S'allier ou non avec le Parti socialiste. À chaque élection, locale ou nationale, la question taraude les écologistes. Elle a poussé des ministres à la démission en 2014, et failli faire exploser le parti EELV au printemps dernier, après la nomination de son ex-patronne, Emmanuelle Cosse, au gouvernement, contre l'avis de ses camarades.


Posée par les journalistes lors du premier débat de la primaire d'EELV sur LCP, mardi, cette éternelle question des alliances a été évacuée de concert par les quatre candidats, Cécile Duflot, Michèle Rivasi, Yannick Jadot et Karima Delli. La question exacte : seraient-ils prêts à participer à un nouveau gouvernement de François Hollande ? Réponse de la députée européenne Michèle Rivasi :

Il est hors de question de faire allégeance à un PS déficient, qui n'a pas tenu sa parole. Notre position, c'est l'autonomieMichèle Rivasi

Dans la même veine, l'eurodéputée Karima Delli estime que "la question ne se pose pas". "On n'est qu'à la première étape de la primaire des écologistes." Tout juste envisage-t-elle de soutenir François Hollande s'il se retrouvait face au FN au second tour… Yannick Jadot juge également cette idée saugrenue : "la probabilité est faible que François Hollande soit président, et que nous rejoignons son gouvernement". Et de préciser : "si on a perdu en lisibilité, c'est parce qu'on a pensé nos alliances avant notre projet". 

Oui, mais...

Si les écologistes sont attachés au principe de "l'autonomie", qu'ils appliquent traditionnellement à chaque élection, ils ne ferment pas pour autant les portes. Comment l'explique Cécile Duflot, ancienne ministre du Logement, dans une forme de mea culpa, les stratégies d'alliances ne sont pas exclues, mais elle passeront cette fois après le projet.

Nous avons une part de responsabilité, nous sommes souvent perçus dans une logique d'alliance. Il faut être dans une logique de construction et de cap politiqueCécile Duflot

Toutefois, Michèle Rivasi ose se projeter un peu plus dans l'avenir. "Il peut y avoir des gens de centre-droit, de centre-gauche, qui nous rejoignent […] On ne va pas fermer les portes, on est pour le rassemblement." 

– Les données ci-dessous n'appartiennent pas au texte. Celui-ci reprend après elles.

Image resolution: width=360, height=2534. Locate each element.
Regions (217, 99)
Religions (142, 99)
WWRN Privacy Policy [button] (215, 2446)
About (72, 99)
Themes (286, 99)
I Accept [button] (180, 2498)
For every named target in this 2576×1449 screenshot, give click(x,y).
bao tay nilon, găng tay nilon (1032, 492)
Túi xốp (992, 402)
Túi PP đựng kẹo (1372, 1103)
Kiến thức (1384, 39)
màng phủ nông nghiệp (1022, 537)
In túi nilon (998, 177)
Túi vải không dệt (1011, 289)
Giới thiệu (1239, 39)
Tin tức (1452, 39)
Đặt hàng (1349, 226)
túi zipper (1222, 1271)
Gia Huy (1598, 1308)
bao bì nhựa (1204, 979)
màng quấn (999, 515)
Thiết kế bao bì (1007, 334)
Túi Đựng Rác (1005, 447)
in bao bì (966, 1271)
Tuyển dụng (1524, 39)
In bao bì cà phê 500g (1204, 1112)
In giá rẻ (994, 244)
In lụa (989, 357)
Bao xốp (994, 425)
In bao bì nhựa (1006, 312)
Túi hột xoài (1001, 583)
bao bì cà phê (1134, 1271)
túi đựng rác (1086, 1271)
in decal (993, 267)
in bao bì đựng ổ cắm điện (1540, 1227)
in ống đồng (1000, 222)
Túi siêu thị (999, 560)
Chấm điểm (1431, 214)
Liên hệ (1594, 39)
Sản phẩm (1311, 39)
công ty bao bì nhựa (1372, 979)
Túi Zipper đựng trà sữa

Avec la présidentielle et surtout les législatives, le parti EELV joue gros. Entre les tenants d'alliances avec le Front de gauche et ceux qui envisagent de rouvrir les discussions avec les socialistes, les tensions risquent de déchirer une formation déjà abîmée par la fuite de ses militants. D'où la prudence relative des candidats et le mot d'ordre, du moins provisoire : autonomie.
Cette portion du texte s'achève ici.